Santiago Jimenez Sr and his sons Flaco Jimenez and Santiago Jimenez, Jr. introduced me and my whole neighborhood to Tejano music. Growing up on the Westside I spent most of my days at my dad’s grocery store on Guadalupe Street, one block from El Paso Street. Romo’s Grocery Store was on the most active commercial section of the Westside and music from the area’s many taverns and nightclub permeated the air.
From the mid-1940s to the mid-1960s my dad opened his grocery store on Guadalupe Street seven days a week giving me the opportunity to see Santiago Sr. and his two sons at a local dance hall when I walked home to Monterey Street.

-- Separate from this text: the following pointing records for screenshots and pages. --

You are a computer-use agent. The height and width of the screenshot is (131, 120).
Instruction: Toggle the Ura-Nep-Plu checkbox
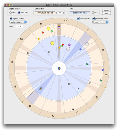click(79, 18)
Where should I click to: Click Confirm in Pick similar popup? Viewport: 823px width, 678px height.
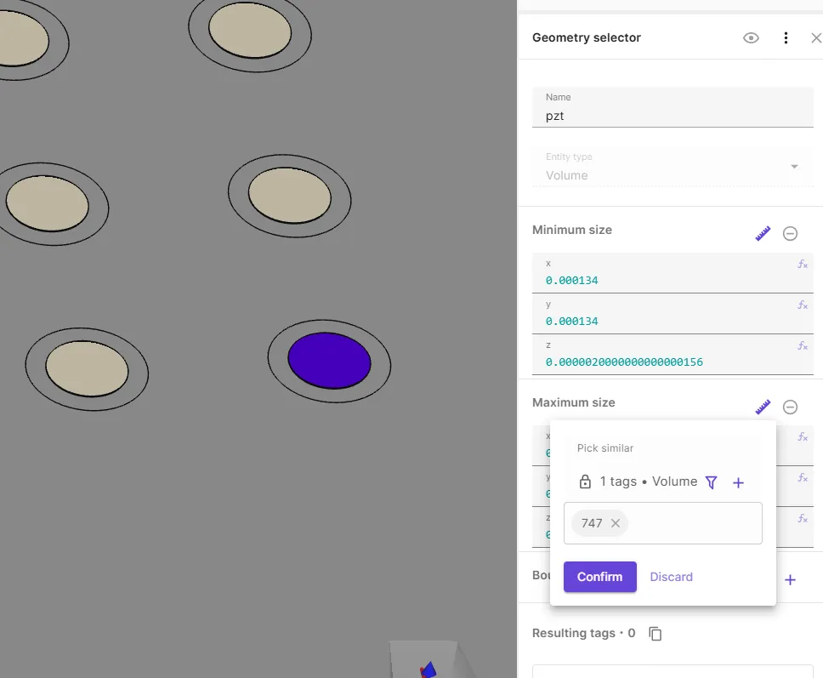pos(599,577)
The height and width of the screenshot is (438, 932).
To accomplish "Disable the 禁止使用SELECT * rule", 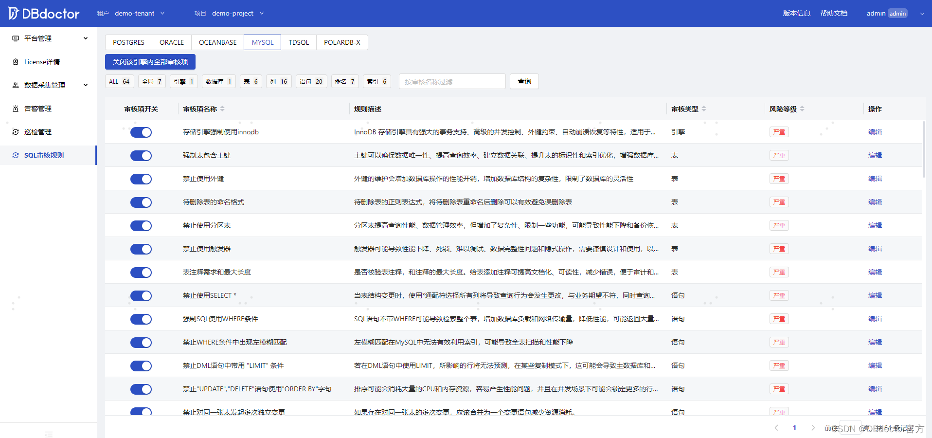I will 141,295.
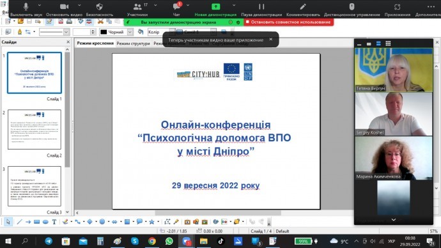Stop video with the camera icon

pos(64,7)
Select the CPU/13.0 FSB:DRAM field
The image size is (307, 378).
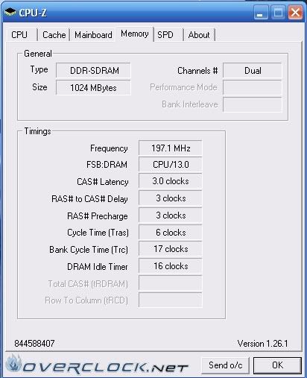click(x=171, y=165)
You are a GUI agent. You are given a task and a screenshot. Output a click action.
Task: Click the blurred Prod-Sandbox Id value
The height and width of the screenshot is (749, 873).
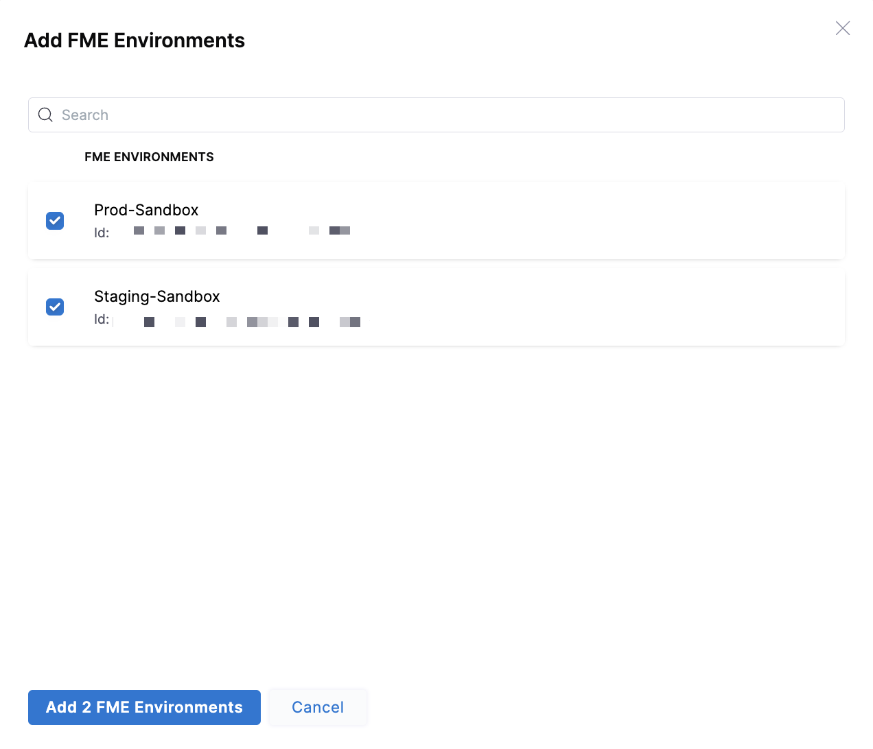(x=242, y=231)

Most evenings in the 1950s it was my duty to close up the store and head home–usually, I walked past my uncle Cruz Saenz’ famed nightclub, El Gaucho, on El Paso Street. El Gaucho was across the street from his brother’s service station and auto-repair garage. Uncle Frank Saenz ran his gas station and also did a weekly show for the Spanish-language KEDA radio station. He knew and loved Mexican and Tejano music.
El Gaucho nightclub was not far my home and it was well known as one of the most popular clubs for the Tejano rhythm sound. While I was not of age to enter the club, on many occasions my uncle let me in the side door to enjoy the great Latino music. I did not realize it at the time, but Santiago Jimenez Sr. and his sons were leaders in creating a new Tex-Mex musical beat– Tejano music.
Music historian Eugene Chadbourne helped me understand the significance of this musical experience. Chadbourne wrote that “one of the most remarkable things about (Santiago Jimenez’) career is that he performed every weekend in the same San Antonio nightclub, El Gaucho, for more than a decade. These shows were almost without exception standing room only.”
The Jimenez family were among the stars of the famed 1976 documentary Chulas Fronteras which writer George Schneiderman described as “a documentary about the music of the Mexican community on both sides of the Texas-Mexico border, particularly of migrant farmers.” Many film critics enjoyed the historical treatment of Tejano music, but as Schneiderman observes, the film “ devotes principal attention to the music as a form of social protest against oppression and racism.”
In Chulas Fronteras, Santiago Jimenez, Sr reveals that he learned to play the accordion at age eight from his father, an Eagle Pass musician. In his twenties, Santiago’s music played on the radio on San Antonio’s KEDA station. Jill S. Seeber wrote in the Texas State Historical Association website that Santiago Jiménez, Sr “became known for his inventive use of the tololoche, a Tejano contrabass that became prevalent in the conjunto music of the 1940s. Jiménez later recorded for several recording companies in the United States and Mexico. His polkas “La Piedrera” and “Viva Seguin” (recorded in 1942) became well-known regional hits.
In the 1980s while teaching history at the University of Texas at Austin, I had an occasion to meet Flaco Jimenez at a small political party. There were not many people invited so I had the opportunity to visit with him during his breaks. When I mentioned El Gaucho, his eyes lit up. He knew my uncles and had fond memories of his playing days there.
Flaco Jimenez recalled joining his dad’s band at age nine playing mostly on the weekends. By the 1990s he was one of the most recognized Tejano/Conjunto artists in the world. In the 1990s Flaco played with the well known Texas band the Texas Tornados’ which won a Grammy as Best Mexican-American Performance of 1991. By the end of the decade, Flaco would win a total of five Grammy awards.
Flaco Jimenez has played with many famous bands, including with Mick Jagger and Rolling Stones, and he continues to tour and play across America and abroad. According to Mark Deming, Jimenez has earned the title as “one of the world’s leading ambassadors of Tex-Mex music.”